*Given request:* Retype the listing lines beginning with the line that contains "This screenshot has height=395, width=854." and continuing through the line that contains "bold formatting in". Leave the pictures out of your answer.

*Task input:*
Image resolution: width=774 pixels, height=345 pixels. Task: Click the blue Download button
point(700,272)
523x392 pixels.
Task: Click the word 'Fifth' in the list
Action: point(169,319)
...
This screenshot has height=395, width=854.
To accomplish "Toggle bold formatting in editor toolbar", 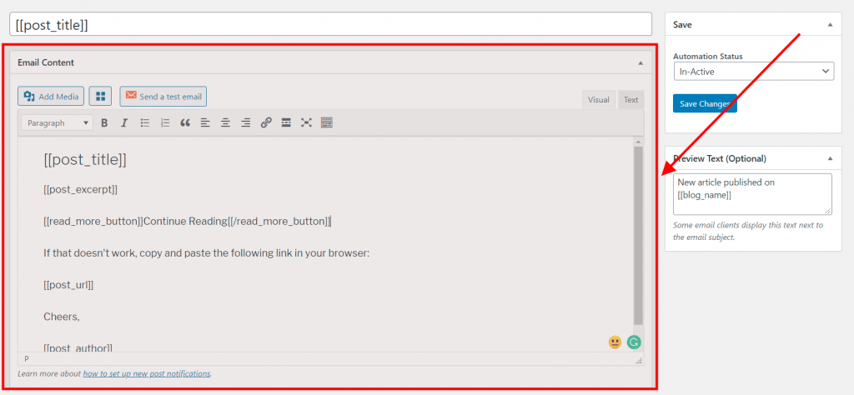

*Reply:*
This screenshot has height=395, width=854.
To accomplish "Toggle bold formatting in editor toolbar", 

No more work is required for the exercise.